PROBLEM
Give the number of lines below that contain "will", with no other output.

····················

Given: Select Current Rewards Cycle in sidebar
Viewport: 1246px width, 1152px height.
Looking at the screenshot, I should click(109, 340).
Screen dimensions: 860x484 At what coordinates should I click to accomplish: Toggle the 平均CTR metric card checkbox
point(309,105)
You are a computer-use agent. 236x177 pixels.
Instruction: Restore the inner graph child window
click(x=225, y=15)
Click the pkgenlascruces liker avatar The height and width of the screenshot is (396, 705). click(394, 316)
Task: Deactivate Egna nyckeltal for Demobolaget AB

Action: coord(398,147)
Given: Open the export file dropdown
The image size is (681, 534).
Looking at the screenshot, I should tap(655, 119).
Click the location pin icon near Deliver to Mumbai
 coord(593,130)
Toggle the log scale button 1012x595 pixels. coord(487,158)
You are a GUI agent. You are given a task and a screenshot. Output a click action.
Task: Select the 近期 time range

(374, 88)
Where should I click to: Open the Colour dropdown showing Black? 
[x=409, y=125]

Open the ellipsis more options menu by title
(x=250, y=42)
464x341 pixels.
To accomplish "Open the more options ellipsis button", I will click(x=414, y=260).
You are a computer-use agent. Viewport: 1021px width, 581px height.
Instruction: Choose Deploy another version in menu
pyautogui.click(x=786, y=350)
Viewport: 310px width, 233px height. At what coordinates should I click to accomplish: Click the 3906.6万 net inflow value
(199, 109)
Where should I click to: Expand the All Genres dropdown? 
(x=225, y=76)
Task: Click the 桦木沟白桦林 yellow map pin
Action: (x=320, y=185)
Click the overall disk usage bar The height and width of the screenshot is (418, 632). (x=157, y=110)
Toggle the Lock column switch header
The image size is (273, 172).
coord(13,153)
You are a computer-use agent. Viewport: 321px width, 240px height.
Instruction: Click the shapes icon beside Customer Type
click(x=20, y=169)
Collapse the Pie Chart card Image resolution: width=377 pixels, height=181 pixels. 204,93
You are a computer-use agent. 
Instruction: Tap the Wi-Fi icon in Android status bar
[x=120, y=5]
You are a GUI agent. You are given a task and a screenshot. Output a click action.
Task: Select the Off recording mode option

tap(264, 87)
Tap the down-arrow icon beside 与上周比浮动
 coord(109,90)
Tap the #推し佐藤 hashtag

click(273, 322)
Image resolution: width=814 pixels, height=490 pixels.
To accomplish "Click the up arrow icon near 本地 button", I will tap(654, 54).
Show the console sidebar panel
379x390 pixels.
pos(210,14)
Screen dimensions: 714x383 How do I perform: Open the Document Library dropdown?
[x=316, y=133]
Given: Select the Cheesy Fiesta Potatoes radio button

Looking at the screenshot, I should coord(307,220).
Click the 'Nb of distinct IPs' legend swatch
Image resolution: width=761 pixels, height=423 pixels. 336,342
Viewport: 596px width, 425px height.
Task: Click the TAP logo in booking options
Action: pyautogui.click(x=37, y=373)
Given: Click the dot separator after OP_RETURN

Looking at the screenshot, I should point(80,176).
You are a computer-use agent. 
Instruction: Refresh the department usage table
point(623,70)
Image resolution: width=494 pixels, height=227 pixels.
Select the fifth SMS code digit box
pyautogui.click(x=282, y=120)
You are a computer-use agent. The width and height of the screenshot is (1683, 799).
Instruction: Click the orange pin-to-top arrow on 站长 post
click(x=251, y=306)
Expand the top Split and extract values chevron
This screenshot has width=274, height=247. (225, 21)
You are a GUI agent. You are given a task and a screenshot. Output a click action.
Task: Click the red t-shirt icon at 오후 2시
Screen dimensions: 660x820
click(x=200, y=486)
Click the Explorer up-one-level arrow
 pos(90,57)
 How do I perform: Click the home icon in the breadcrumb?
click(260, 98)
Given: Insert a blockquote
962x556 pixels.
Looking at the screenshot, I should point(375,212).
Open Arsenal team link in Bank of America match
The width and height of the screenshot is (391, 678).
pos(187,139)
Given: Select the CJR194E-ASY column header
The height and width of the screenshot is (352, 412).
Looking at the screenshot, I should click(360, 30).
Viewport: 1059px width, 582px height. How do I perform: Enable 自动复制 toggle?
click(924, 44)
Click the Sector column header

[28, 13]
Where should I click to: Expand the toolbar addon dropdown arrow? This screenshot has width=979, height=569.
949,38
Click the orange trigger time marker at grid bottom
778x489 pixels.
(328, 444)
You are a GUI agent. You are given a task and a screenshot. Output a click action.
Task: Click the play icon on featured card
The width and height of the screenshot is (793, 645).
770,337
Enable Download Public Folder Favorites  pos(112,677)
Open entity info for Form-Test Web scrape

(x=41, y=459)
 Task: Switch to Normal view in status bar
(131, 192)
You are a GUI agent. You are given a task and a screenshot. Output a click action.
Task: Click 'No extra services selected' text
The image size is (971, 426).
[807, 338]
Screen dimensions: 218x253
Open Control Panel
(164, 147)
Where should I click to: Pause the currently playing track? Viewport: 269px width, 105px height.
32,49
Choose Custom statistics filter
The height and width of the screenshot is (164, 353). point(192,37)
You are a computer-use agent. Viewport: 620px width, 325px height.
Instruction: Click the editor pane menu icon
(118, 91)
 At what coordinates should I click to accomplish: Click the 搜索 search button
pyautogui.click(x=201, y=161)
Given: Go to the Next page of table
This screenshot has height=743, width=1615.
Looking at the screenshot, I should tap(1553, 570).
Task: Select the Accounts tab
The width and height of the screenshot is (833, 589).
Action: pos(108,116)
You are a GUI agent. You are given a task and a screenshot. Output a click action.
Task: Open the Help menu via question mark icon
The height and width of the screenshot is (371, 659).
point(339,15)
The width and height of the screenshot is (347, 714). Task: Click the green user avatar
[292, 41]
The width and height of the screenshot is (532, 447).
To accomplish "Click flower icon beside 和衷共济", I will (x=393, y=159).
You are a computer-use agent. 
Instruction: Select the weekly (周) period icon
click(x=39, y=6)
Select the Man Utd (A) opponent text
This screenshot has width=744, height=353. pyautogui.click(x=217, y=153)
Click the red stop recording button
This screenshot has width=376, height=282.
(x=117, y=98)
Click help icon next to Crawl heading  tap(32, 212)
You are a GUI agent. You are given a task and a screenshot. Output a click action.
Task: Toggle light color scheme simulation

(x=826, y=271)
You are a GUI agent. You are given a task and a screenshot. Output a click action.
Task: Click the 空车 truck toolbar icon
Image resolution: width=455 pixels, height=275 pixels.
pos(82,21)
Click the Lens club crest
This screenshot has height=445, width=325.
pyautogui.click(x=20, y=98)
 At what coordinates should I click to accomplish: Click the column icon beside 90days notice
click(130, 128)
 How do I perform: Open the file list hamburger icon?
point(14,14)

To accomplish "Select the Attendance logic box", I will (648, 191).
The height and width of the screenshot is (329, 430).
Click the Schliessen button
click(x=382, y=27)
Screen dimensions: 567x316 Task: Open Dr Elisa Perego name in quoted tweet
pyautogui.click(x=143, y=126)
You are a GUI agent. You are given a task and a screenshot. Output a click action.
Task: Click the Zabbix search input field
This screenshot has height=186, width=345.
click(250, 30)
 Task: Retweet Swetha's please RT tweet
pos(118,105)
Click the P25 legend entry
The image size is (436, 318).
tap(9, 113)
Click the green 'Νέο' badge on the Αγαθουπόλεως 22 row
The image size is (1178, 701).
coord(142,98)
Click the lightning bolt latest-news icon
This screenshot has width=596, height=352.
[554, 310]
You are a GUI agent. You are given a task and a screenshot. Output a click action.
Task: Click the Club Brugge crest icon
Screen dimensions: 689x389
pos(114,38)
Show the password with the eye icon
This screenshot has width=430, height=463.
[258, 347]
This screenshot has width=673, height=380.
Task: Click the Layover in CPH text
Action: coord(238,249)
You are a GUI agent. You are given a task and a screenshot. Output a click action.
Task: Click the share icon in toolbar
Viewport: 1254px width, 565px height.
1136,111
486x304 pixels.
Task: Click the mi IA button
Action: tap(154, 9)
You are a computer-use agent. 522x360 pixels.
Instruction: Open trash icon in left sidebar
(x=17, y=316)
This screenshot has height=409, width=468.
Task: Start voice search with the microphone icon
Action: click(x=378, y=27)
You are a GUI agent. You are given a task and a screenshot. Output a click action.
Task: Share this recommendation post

····················

OUTPUT BELOW
4